平和ボケした思考に揺さぶりをかける一言
「隣にいる奴が…明日も隣にいると思うか?」
リヴァイが調査兵団所属のヒストリアに、女王への即位を促した際の言葉だ。調査兵団は「王家には巨人から民衆を守る意思がない」と判断し、クーデターを画策する。
そんな折、ヒストリアが王家の血を引いている事が判明する。
リヴァイは現在の王の代わりに、ヒストリアを即位させると宣言した。ヒストリアは突然重責を求められた事に驚き、断ろうとした。しかしなんとリヴァイはヒストリアの胸ぐらを掴み、脅しで従わせようとした。

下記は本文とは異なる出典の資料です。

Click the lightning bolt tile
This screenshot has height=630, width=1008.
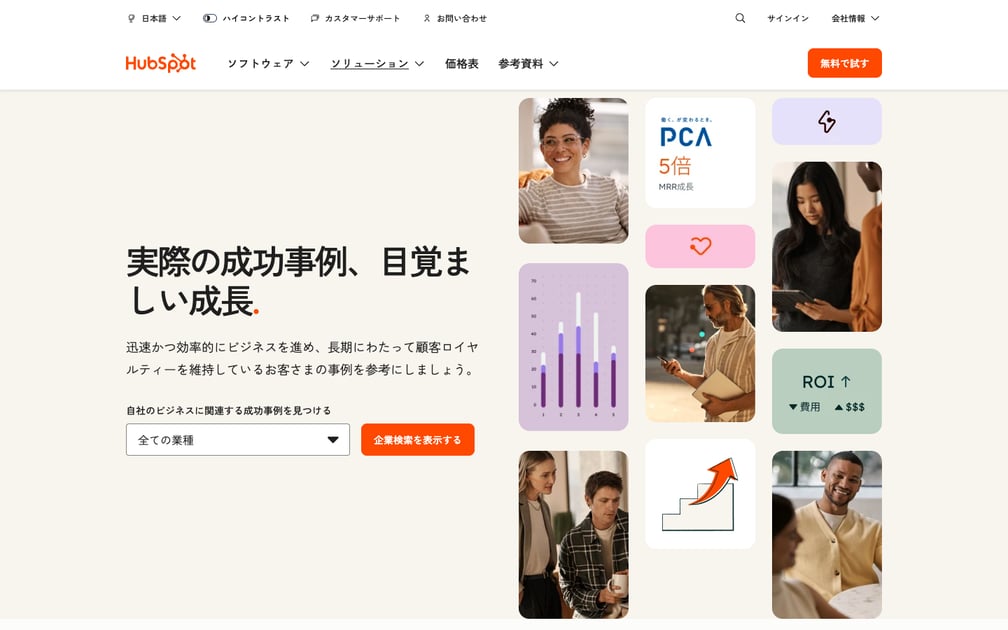tap(827, 121)
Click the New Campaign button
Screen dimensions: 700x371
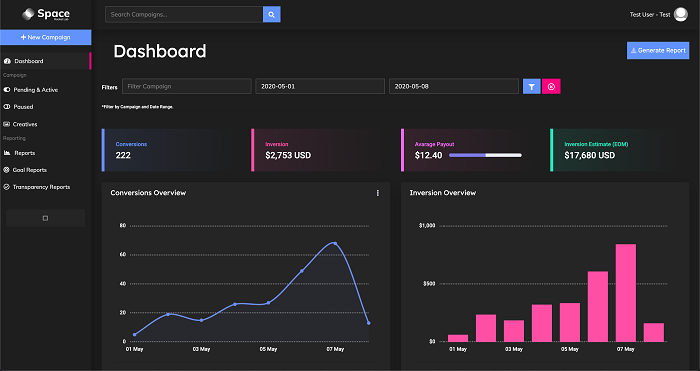46,37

これにはさすがに、エレンなどヒストリアの同期たちが抗議の声を上げる。しかしリヴァイは「巨人の攻撃が明日にも始まるかもしれない」、「人が死ぬのを防げるなら、俺はどう思われても構わない」と言い放ち、強引にヒストリアの了承を取ったのだ。
人気キャラであるリヴァイが女性のヒストリアに暴力を振るうという、物議をかもしても不思議ではないシーンだ。現に問題があると判断されたのか、アニメではカットとなっている。
しかしそれが却って、リヴァイの「俺はどう思われても構わない」という言葉に説得力を持たせているとも言える。
多くの人はいつか起こるだろう大事件よりも、目の前で起きた小さな事件を問題視しがちだ。それはごく普通の感覚ではあるが、そう考えてしまうのは「大事件はそうそう起こらないだろう」という、平和ボケした思考が根底にあるからではないだろうか。
しかしこれまで何度も巨人と戦ってきたリヴァイは、その平和ボケした思考の危険性を充分に理解している。
巨人の侵攻が始まれば、それは人類の滅亡を意味することになる。そして、それは明日起こってもおかしくない差し迫った危機なのだ。リヴァイはそれを正しく認識していたからこそ、回避するために最善を尽くそうとした行動だった。
確かに暴力は良いことではない。しかし「大事の前の小事」という言葉があるように、時には小さな事には拘らないことも必要だ。
危機感を正しく持ち、優先順位を付けて行動する事の重要性を解いた名言と言える。